## [WHAT YOU HAVE TO DO]
Count the lines in the material below that contain the string "icon", treating uppercase and lowercase as different. Reply with the number alone.

-- start INPUT DATA --

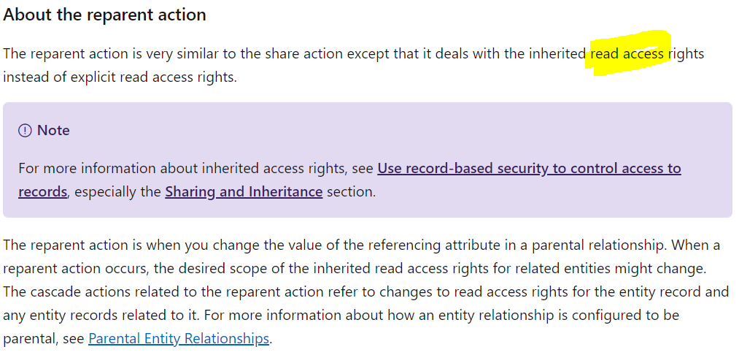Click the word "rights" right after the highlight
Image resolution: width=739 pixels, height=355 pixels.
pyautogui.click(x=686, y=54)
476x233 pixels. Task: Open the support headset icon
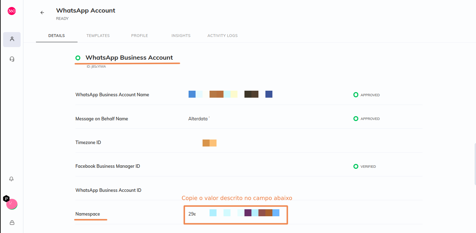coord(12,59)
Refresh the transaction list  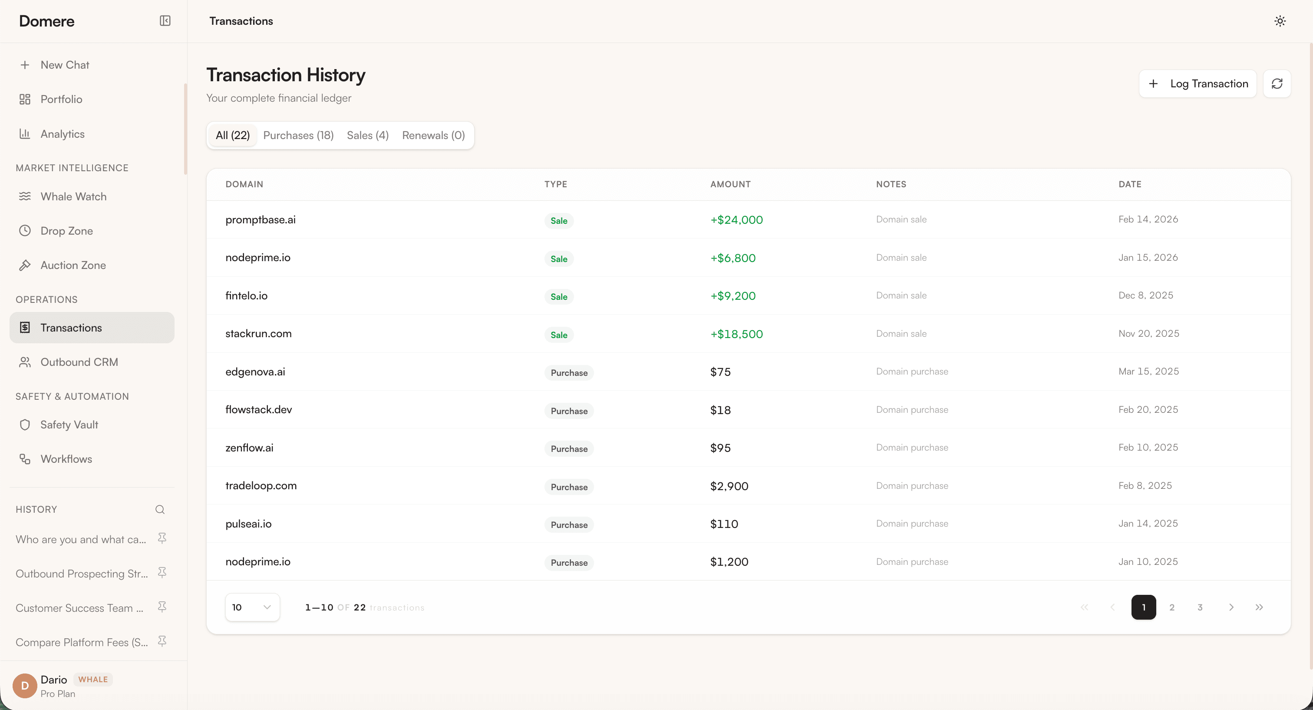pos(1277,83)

-- end INPUT DATA --
-- start INPUT DATA --

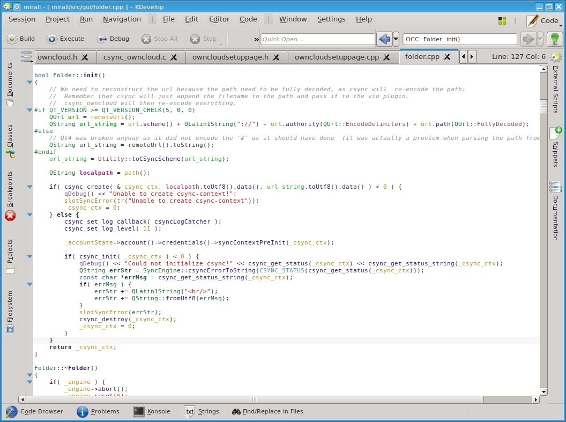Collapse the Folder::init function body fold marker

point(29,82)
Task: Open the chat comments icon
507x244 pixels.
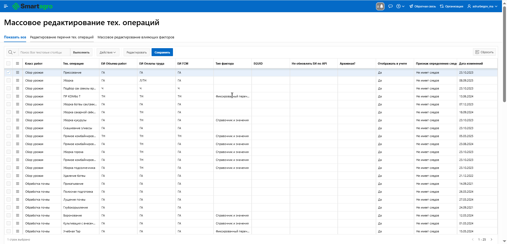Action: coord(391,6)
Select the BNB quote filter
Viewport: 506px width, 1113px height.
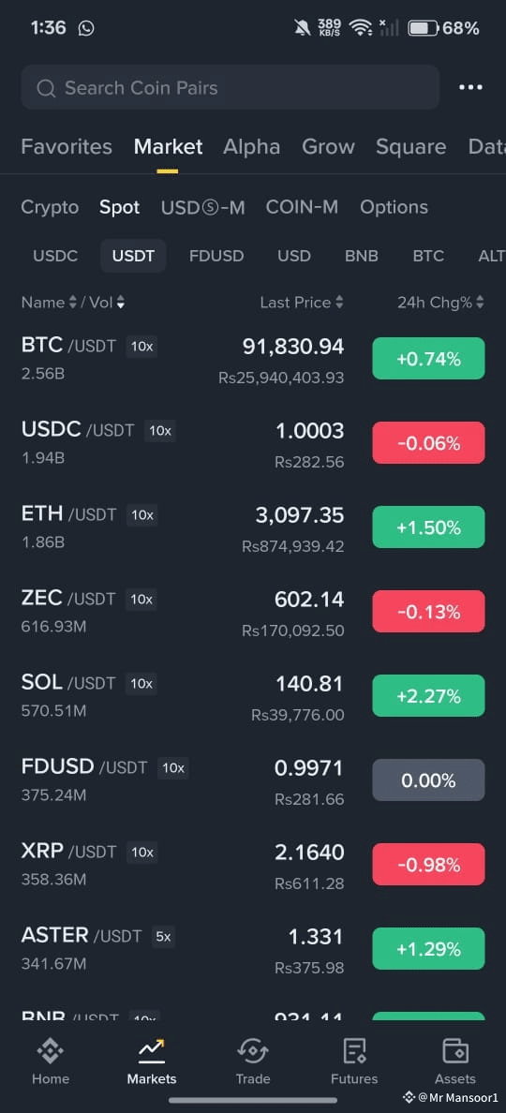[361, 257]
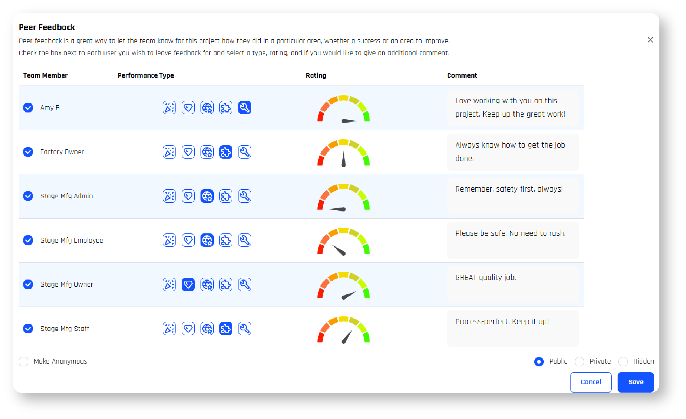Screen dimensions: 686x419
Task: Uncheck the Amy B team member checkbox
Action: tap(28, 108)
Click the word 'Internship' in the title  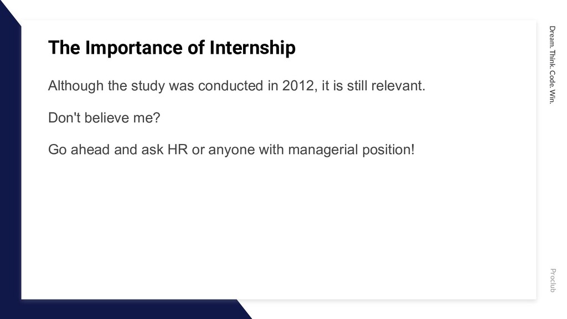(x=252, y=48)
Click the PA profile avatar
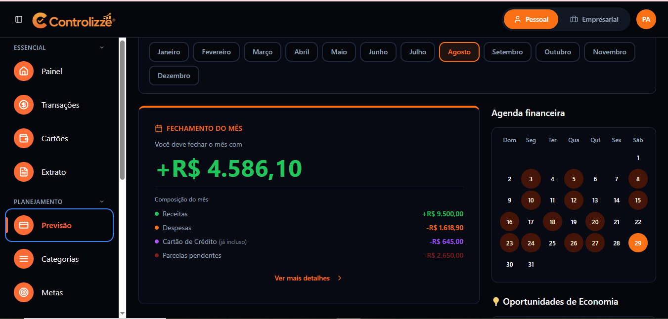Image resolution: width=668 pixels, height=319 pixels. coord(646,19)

-- end INPUT DATA --

## [RESPONSE BELOW]
2